Heat Assisted Machining of Nickel Base Alloys: Experimental and Numerical Analysis

Abstract

Nickel base alloys are frequently used in aerospace industries, marine, biomedical application and other demanding industries due to their high strength, high hardness, resistant to corrosion and ability to withstand at elevated temperature. But machining of these materials in conventional way impairs severely their machinability due to certain inherent properties like low thermal conductivity, high chemical affinity and presence of hard particles in the microstructure etc. Therefore, tool life is reduced, due to the abrasion wear from the hard particles and high temperature of the tool-chip interface due to diffusion wear during machining of nickel base alloys.

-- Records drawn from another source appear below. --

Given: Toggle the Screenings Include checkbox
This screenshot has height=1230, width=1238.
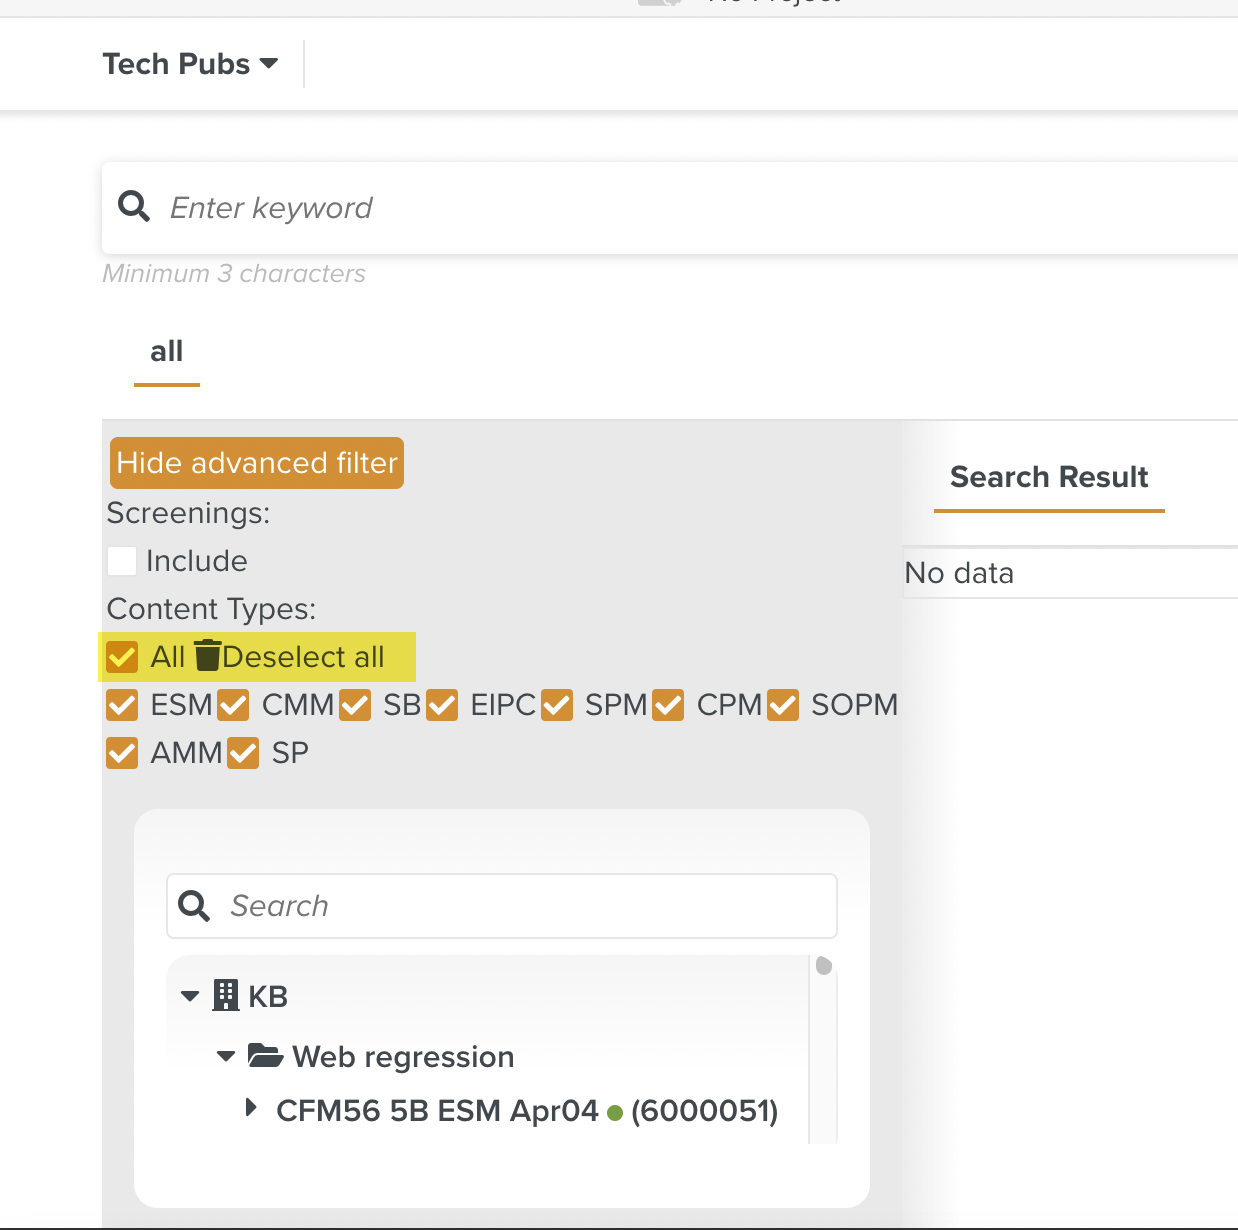Looking at the screenshot, I should pyautogui.click(x=122, y=561).
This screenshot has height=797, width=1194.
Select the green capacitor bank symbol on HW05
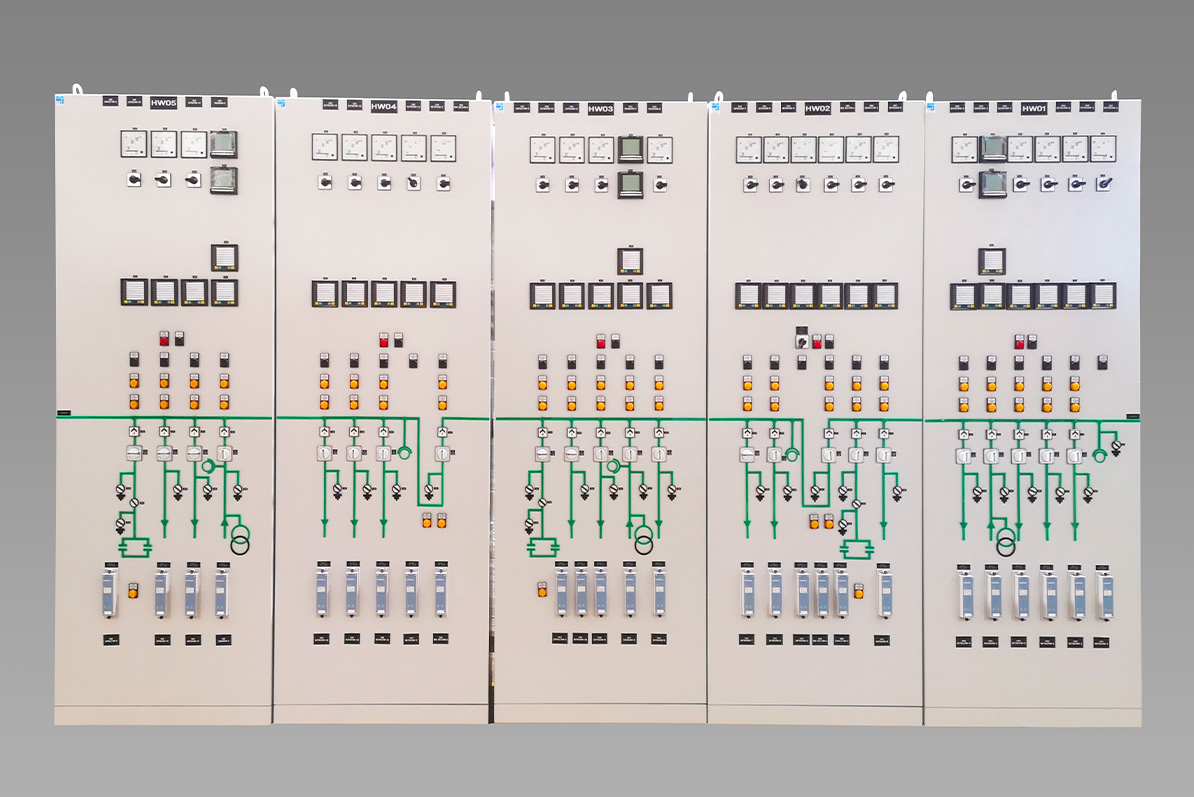click(x=133, y=547)
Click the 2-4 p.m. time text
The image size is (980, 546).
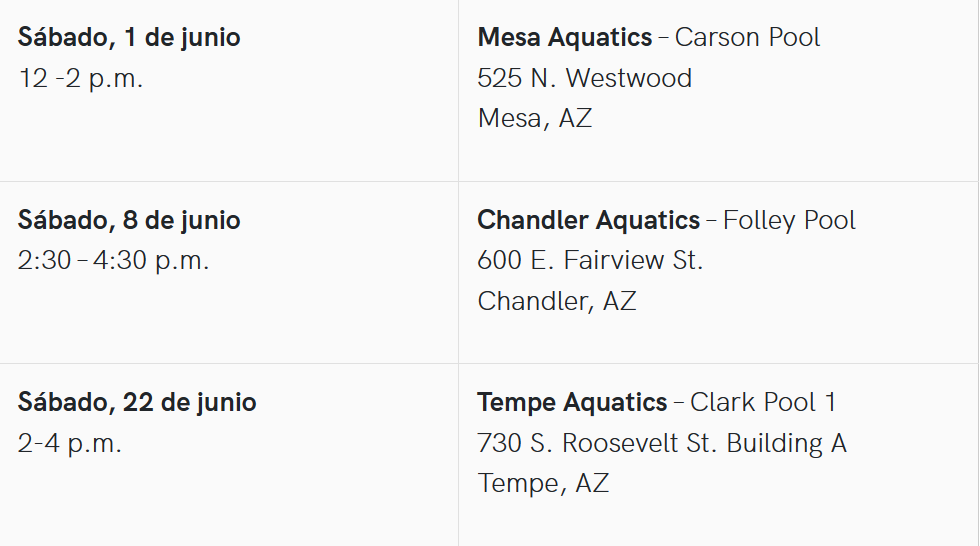tap(70, 443)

In this work, hot machining is introduced for processing of nickel base alloys like Inconel 718, Inconel 625, and Monel 400. In this technique, heating on the workpiece is combined with conventional turning process was used to enhanced machinability of nickel base alloy without compromise quality and productive. The study revealed that the influence of the workpiece temperature on the workpiece surface enhanced machining performance in terms of better surface finish, MRR, and reduction of forces, wear compared to conventional turning process. The surface integrity has been studied in terms of surface roughness, and microhardness beneath the machined surface in hot machining operation. Finite element modeling was also employed to prediction of cutting force, temperature distribution, stress, in hot turning of Inconel 718. The finite element results were compared with the experimental value and close agreement was found. In any industries production of parts along with tool life, surface finish is the major concern. In order to optimize the machining of nickel base alloys, optimization technique was performed using desirability and principal component analysis. Finally, machinability comparison was made between three materials, in order to understand effect of machining parameters along with workpiece temperature. In the literature, no research studies were found on flame heat machining of nickel base alloys (Inconel 625, Inconel 718 and Monel 400). The research led to various contributions to finding in terms of experimental investigation, optimization and FEM modeling. The contribution of the thesis should be of interest who works in the areas of machining of hard materials.